The next time I open my eyes I am above it all. There is
bright light coming from above and people gathered around. I sit up suddenly
trying to comprehend the situation. When my vision clears I see that this isn’t
the afterlife but the edge of a large sinkhole next to the freeway off ramp.
Mercifully,
the rain has stopped.
Jamie is beside me me crying with her hands on my chest. I
fear for her and the baby. I ask if she’s OK. She’s shook up but thankfully she doesn't seem to be injured in anyway. The old man is here as well, also uninjured.
Apparently this man saved my wife and then came back to save me. I don’t even know
how to begin to thank him.
I’m still completely out of it. I feel disillusioned
and child-like.
I look down into the hole. The car, a cream colored 4 door Porsche Panamera (that I must be borrowing since I wouldn't drive such a thing on a regular basis) is sinking slowly in watery mud on the
north side of the pit about 25 feet below us. It must have landed with the
front sticking straight up. It’s listing toward the driver’s side which is now completely
submerged. If I was in there any longer I would still be there now.
The passenger side window was slowly filling up with mud and
I see Juno is still inside looking up at us. Without thinking I yell “Juno!” “JUNOO!”

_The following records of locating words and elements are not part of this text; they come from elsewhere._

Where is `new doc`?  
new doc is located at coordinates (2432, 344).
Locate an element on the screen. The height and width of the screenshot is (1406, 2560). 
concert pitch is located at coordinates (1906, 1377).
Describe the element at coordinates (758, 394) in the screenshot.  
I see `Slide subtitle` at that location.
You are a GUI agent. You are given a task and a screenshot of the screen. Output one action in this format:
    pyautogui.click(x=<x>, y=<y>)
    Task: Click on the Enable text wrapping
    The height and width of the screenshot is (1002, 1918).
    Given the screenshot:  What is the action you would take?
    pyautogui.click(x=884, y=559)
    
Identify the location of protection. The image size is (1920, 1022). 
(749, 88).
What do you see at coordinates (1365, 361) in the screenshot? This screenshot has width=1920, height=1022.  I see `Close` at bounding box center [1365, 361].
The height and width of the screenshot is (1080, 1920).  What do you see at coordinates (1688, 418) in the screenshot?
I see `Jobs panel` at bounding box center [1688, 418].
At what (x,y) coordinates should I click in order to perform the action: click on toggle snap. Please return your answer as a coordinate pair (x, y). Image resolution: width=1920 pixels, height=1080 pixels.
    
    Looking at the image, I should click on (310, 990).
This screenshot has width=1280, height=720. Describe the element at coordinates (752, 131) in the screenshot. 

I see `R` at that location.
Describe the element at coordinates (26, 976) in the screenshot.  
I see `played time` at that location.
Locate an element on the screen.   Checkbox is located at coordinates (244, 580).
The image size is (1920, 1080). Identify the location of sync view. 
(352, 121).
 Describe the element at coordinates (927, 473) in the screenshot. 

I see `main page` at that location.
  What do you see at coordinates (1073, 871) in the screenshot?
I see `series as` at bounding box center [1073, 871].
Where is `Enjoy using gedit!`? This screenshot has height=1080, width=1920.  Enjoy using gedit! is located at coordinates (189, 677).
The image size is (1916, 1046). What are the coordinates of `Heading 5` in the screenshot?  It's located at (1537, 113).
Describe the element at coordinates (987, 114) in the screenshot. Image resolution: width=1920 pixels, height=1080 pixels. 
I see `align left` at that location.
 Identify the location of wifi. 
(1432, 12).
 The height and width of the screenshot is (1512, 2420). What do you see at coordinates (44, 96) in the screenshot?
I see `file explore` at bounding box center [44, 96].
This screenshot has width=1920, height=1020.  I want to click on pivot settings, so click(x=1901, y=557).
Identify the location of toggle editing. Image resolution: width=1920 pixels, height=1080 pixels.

and hurl myself back into the pit. I land in the water on the east side and
make my way over to the car. Everyone above seems to be upset that I jumped but
my dog means so much to me I was in motion before I knew what was happening. I
pull Juno out of the car through the narrowing gap. She is shaking and whimpering.
We laboriously
make our way out of the pit. The crowd that had accumulated was clapping but
still looked at me severely. I let Juno down close to the rim of the pit she
limps the rest of the way up. Her left front leg is hurt. IT hurts my heart to see her in pain.
I get back to where
Jamie is and collapse on the ground. Lying flat on my back I have a brief
moment to let my adrenaline die down and as it does I start to feel pain in
more than one place I look down at my body and for the first time I realize I didn’t
make it out 100% like the rest of the passengers. I am covered in blood. Fresh blood. It seems that its mostly coming from my upper torso area. I turn over and look down into the pit. There is a muddy red trail mapping the
path I took to save my dog and back.
A rush of realization took control of my
mind. Too many sadness's to bear. Too many thoughts you can only experience at
the very end invade my fleeting consciousness as I lay back down and stare at the
night sky.
My wife is there crying, She is beautiful but soon she as well as all the colors and
lights around me blur together in a bright ring on the edge of my awareness as
the dark clouds above get darker and darker and push the light out completely
until all is black
and silent…
Then I woke up.
NOTE: I am usually very happy with vivid quality of my
dreams. There are times when I just know
it’s real and it isn't. The details are always finely tuned and there is just
enough reality to create an alternate world hard to differentiate from our
physical world even if I can fly or teleport or something of that nature. It’s
what makes me look forward to sleeping. I even enjoy my nightmares because they
are like a suspense or horror film you get to create while you are asleep.
But this....
This dream was different.
It didn’t feel right.
It was too
real and I remembered more of it than I normally do.
Because of this dream I
experienced all the diminutive worries, feelings and thoughts that rush through
your dying mind before your life ends and all is black.
So much loss.
So many missed opportunities and failed accomplishments.
The idea of my
Daughter growing up without her father. I knew worry for those I've left behind
and what they will have to go through in mourning. I felt so many things a
human is not meant to feel until the end.
It’s maddening.
I logged this dream in
hopes to take its power away in telling it.